Here for thirteen years, with the handsome, gay, accomplished d'Orsay, who had separated from his wife, as major-domo, she dispensed a princely hospitality. Her dinners and her entertainments were admittedly the finest in London; and invitations to them were as eagerly sought as commands to a Court-ball.
"At Gore House," said Brougham, "one is sure to meet some of the most interesting people in England, and equally sure not to have a dull moment." Brougham was himself a constant and a welcome guest, and the men he met there ranged from Prince Louis Napoleon, then an exile without a prospect of a crown, and the Duke of Wellington to Albert Smith and Douglas Jerrold—so wide was the net of Lady Blessington's hospitality. And all paid the same glowing tribute, not only to their hostess's loveliness but to the warmth of heart, which was one of her greatest charms. And of all the great ones who sat at her dinner-table or thronged her drawing-rooms not one was wittier or more fascinating than Count d'Orsay, who, in spite of envious and malicious tongues, never occupied to the Countess any other relation than that of a dearly-loved and devoted son.
Although Lady Blessington's income rarely fell below £4,000 a year, it was quite inadequate to her expenditure; and it was clear to her that this era of splendid hospitality could not last for ever. A day of reckoning was sure to come; and it came sooner than she had anticipated. D'Orsay, who seems to have been even more careless of money than his mother-in-law, plunged deeper and deeper in debt—some of it, at least, incurred in helping to keep up the Gore House ménage—until he found himself at last face to face with liabilities far exceeding £100,000, and besieged with duns and bailiffs. Once he was arrested at the suit of a bootmaker, and was rescued from prison by Lady Blessington's rapidly-emptying purse. The climax came when a sheriff's officer smuggled himself into Gore House, and brought down on d'Orsay's head an avalanche of angry creditors, each resolute to have his "pound of flesh." The Countess was powerless to stem the invasion; her own resources were at an end, the Count himself was penniless. The only safety was in flight; and one day Gore House was found empty. The birds had flown to Paris; and the mansion which had been the scene of so much magnificence was left to the mercy of a horde of clamorous creditors.
A few weeks later, all "the costly and elegant effects of the Right Honourable, the Countess of Blessington, retiring to the Continent" were put up to auction; and twenty thousand curious people were pouring through the rooms which her gorgeous ladyship had made so famous—among them Thackeray, who was moved to tears at the spectacle of so much goodness and greatness reduced to ruin.

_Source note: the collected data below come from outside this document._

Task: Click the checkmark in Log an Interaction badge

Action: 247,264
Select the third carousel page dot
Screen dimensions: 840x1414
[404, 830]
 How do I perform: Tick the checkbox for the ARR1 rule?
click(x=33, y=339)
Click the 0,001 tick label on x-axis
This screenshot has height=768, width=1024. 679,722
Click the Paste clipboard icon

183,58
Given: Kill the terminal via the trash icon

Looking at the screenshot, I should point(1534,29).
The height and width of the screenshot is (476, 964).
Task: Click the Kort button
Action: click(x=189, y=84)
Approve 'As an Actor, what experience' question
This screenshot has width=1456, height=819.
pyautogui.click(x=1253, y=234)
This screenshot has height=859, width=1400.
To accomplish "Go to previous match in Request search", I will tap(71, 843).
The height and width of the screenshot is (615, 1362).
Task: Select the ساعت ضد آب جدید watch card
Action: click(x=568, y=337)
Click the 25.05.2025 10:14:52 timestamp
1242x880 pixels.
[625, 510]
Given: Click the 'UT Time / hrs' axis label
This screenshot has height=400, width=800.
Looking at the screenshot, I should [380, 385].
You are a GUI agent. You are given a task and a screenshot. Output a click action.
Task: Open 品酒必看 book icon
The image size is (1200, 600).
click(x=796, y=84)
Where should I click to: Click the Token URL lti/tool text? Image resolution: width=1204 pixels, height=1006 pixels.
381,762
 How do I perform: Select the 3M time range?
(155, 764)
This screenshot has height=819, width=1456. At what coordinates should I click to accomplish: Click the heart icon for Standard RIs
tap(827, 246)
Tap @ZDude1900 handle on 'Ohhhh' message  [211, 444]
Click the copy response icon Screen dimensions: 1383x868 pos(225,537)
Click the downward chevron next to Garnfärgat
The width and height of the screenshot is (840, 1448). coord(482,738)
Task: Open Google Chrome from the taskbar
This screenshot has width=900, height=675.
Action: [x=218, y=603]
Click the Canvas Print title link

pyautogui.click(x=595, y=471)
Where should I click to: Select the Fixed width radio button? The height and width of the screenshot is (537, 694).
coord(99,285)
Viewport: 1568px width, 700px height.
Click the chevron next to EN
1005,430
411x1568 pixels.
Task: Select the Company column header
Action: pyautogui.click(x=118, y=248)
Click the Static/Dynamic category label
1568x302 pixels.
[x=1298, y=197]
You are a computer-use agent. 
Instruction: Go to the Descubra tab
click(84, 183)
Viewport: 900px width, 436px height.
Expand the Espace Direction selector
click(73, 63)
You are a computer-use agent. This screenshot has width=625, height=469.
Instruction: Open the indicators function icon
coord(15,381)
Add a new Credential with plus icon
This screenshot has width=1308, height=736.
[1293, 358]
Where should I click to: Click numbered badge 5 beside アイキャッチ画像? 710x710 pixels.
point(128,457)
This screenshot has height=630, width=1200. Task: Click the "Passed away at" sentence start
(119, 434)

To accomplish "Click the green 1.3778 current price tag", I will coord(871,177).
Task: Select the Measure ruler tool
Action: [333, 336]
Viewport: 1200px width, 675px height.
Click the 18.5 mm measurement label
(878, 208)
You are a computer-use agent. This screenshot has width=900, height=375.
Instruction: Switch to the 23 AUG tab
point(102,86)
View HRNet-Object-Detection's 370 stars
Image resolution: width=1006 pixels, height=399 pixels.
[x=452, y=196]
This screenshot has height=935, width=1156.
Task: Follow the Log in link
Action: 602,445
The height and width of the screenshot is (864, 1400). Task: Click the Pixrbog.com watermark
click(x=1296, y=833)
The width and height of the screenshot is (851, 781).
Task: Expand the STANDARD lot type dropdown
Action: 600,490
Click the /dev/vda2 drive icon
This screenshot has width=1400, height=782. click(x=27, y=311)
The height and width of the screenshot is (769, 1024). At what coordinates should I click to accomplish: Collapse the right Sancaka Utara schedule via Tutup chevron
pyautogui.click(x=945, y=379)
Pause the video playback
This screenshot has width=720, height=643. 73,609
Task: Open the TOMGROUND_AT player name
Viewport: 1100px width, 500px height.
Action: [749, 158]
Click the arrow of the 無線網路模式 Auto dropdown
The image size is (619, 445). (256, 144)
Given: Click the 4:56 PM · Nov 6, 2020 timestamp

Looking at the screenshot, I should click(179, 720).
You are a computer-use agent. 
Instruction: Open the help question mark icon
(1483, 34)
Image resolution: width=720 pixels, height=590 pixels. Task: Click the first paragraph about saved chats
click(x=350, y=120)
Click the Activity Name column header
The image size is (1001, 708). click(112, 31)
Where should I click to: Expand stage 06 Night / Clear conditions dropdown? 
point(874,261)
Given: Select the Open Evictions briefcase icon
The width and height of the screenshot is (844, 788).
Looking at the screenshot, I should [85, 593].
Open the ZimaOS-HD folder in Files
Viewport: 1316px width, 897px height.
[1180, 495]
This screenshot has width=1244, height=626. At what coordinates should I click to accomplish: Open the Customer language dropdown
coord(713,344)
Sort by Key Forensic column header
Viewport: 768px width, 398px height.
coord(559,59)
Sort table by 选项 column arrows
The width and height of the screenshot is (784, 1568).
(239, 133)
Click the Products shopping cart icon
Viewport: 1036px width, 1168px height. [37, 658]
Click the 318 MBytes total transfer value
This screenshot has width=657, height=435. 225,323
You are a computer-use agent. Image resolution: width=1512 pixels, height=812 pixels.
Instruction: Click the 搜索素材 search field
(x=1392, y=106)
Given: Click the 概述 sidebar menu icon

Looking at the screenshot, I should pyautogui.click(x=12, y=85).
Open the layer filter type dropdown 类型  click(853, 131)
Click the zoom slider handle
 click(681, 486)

The sale, although many of the effects brought absurdly low prices, realised £12,000—a smaller sum probably than would be paid to-day for half-a-dozen of the Countess's pictures.
This crushing blow to her fortunes and her pride no doubt broke Lady Blessington's heart; for within a few months of the last fall of the auctioneer's hammer, she died suddenly in Paris, to the unspeakable grief of d'Orsay, who declared to the Countess's physician, Madden, "She was to me a mother! a dear, dear mother—a true, loving mother to me." Three years later this "paragon of all the perfections" followed the Countess behind the veil, and rests in a mausoleum, of his own designing, at Chamboury, with one of the most lovely women who have ever graced beauty with rare gifts of mind and with a warm and tender heart.
CHAPTER IX
A QUEEN OF COQUETTES
The 29th of May in the year 1660 was indeed a red-letter day in the calendar of jovial fox-hunting Squire Jennings, of Sandridge, in Hertfordshire. It was the day on which his Royal idol, the second Charles, set out from Canterbury on the last stage of the journey to his crown. Mounted on his horse, caparisoned in purple and gold, at the head of a gay cavalcade of retainers, he rode proudly through the Kentish lanes and villages: through avenues of wildly-cheering crowds, flinging sweet may-blossoms and flowers under his horse's feet, and waving green boughs over their heads in a frenzy of welcome.